Btw i just found out that when i load the unminified version of the js file everything works as expected.
Comment 3 Felix Schumacher 2020-08-07 15:25:47 UTC
Does it help, if you exclude the Javascript resources from recording?

In the code it looks like we skip only binary types in o.a.j.protocol.http.proxy.Proxy#addFormEncodings and hope that jsoup will throw an HTMLParseException on any error. That seems not to be the case in with this Javascript code.

So we should probably narrow the parsing down a bit more and exclude javascript from the parsing, too.

Would you be able to patch and compile a JMeter version for yourself?
Comment 4 Felix Schumacher 2020-08-07 15:27:16 UTC
Created attachment 37385 [details]
Skip javascript (and JSON) in charset guessing by forms
Comment 5 doa 2020-08-07 17:13:06 UTC
No i'm not able to patch and compile my own version.
But its not a huge problem since my "workaround" is good enough for now.

I'm happy if your patch makes it into a future version.
Thx for the quick help.
Comment 6 Felix Schumacher 2020-08-08 17:38:47 UTC
Would you be able to test next nightly and report if it solves your problem?

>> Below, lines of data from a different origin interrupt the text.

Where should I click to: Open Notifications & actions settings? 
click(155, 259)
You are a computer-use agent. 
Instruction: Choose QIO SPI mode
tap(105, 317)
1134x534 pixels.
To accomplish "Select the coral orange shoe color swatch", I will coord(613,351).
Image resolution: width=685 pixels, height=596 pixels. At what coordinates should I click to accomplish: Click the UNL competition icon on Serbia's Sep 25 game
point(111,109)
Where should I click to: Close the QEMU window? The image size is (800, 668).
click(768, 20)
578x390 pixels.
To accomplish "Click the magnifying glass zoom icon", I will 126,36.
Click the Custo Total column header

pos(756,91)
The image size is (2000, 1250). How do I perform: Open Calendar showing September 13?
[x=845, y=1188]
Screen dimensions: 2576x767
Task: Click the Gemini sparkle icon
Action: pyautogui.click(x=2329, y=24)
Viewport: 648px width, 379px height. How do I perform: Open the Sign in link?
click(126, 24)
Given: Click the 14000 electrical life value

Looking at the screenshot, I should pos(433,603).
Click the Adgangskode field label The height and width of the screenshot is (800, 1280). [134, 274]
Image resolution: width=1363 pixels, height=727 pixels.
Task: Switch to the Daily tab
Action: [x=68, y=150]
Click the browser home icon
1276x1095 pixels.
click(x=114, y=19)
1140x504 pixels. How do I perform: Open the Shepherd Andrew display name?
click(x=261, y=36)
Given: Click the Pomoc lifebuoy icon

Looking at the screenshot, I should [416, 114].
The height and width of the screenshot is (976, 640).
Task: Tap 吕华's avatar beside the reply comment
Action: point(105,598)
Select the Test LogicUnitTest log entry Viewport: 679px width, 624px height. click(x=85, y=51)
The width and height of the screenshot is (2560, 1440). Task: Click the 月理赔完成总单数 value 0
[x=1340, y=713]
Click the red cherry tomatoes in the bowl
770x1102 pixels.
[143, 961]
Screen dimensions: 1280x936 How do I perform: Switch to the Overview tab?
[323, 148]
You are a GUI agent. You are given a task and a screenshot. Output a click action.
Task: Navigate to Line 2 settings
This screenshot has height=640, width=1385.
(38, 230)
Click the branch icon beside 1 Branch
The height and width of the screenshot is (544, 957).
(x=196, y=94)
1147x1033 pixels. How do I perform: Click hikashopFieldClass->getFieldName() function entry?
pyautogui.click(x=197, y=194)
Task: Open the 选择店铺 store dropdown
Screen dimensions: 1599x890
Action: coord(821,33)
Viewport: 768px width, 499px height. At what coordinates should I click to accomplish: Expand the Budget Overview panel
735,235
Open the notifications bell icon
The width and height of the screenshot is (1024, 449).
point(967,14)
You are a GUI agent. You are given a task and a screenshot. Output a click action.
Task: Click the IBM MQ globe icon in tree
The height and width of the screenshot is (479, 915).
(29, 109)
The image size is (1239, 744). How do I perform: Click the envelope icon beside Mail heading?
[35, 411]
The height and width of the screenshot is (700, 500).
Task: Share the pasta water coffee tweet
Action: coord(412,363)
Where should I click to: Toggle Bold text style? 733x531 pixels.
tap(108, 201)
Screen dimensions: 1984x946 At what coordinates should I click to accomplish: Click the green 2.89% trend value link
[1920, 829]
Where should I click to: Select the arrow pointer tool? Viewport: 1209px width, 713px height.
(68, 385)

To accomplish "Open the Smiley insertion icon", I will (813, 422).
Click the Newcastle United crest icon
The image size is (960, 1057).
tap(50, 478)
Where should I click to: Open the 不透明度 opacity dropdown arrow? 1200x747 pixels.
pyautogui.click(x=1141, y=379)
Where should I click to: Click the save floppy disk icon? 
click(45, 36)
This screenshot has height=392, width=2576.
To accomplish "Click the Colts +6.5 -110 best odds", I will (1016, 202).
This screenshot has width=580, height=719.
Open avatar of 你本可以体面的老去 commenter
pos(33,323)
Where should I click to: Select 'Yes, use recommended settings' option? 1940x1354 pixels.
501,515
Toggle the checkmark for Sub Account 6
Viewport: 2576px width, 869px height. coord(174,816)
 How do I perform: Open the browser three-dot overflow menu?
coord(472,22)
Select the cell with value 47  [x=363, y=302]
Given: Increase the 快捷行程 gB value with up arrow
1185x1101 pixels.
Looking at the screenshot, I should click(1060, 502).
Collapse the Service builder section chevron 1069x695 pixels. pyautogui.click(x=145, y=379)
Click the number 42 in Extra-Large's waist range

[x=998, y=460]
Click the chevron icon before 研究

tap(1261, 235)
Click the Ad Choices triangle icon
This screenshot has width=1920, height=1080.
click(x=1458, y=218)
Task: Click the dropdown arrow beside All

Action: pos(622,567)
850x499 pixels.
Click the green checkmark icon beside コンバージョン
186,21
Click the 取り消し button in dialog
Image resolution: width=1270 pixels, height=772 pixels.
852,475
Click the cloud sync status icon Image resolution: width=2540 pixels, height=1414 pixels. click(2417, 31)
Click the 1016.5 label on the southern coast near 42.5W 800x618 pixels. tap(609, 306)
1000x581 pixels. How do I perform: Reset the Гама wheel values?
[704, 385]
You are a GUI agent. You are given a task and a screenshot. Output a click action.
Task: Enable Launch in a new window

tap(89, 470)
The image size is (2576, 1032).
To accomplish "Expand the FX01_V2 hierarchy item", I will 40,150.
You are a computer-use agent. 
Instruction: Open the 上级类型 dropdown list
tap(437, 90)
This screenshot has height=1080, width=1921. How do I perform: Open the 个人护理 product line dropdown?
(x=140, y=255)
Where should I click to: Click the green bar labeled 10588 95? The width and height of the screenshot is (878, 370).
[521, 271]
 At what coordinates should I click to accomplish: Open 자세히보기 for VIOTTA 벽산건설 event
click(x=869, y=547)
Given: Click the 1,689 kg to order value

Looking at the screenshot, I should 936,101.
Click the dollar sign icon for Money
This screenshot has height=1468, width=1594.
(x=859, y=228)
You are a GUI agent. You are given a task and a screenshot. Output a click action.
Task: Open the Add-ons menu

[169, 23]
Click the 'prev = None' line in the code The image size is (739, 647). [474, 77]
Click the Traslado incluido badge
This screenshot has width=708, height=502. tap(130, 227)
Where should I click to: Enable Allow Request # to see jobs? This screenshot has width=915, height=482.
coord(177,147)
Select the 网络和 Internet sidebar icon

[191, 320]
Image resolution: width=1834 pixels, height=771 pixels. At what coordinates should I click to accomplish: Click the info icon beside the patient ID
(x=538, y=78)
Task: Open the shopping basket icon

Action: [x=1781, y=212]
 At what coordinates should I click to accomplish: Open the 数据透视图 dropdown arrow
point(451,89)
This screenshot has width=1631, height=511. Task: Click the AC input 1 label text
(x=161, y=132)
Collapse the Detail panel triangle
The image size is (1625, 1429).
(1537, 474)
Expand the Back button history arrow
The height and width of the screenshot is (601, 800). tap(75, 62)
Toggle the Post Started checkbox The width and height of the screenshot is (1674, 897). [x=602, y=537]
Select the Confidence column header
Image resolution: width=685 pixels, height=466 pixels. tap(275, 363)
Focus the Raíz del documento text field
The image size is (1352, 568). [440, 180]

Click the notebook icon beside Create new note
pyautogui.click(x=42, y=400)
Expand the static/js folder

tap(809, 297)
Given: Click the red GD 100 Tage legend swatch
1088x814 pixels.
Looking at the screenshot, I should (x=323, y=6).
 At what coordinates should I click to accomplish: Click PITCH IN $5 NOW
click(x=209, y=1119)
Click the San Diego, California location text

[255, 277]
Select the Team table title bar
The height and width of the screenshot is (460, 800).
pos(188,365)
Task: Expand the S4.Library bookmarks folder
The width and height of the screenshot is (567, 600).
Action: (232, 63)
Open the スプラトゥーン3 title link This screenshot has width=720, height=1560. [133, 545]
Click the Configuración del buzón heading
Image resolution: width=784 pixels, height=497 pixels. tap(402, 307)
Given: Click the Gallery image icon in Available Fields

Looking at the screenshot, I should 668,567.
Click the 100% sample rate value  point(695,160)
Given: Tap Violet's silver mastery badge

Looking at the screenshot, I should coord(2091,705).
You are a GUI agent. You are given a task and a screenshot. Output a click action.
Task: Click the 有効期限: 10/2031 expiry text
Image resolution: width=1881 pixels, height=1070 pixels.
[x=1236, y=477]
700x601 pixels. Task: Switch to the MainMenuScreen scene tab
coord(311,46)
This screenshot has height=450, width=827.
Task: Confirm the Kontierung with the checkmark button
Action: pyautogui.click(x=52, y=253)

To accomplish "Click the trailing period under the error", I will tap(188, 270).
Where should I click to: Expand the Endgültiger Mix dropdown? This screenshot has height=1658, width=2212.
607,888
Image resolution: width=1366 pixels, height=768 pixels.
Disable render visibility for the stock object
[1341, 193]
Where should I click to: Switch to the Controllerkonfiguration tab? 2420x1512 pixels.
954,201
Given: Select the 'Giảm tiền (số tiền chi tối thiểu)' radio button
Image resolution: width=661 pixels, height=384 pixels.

commit 81a6d678d725e98d5325b8d9429345f40d35f845
AuthorDate: Sat Aug 8 19:31:22 2020 +0200

    Exclude Javascript and JSON from parsing for charsets from forms by proxy
    
    JSoup currently has problems parsing some non HTML code - for which
    it was probably never intended. So skip known not HTML resources
    in the proxy recording logic, when character encodings for forms
    are extracted.
    
    Bugzilla Id: 64653
---
 .../apache/jmeter/protocol/http/proxy/Proxy.java    | 21 ++++++++++++++++++++-
 xdocs/changes.xml                                   |  1 +
 2 files changed, 21 insertions(+), 1 deletion(-)
Comment 7 doa 2020-08-10 13:09:59 UTC
Works with r1812-a1bc13f1d626fc9d58bb9d5124a72bd07237374d (Nighlty from 2020-08-10).

Thank you very much for the fast fix. Great work.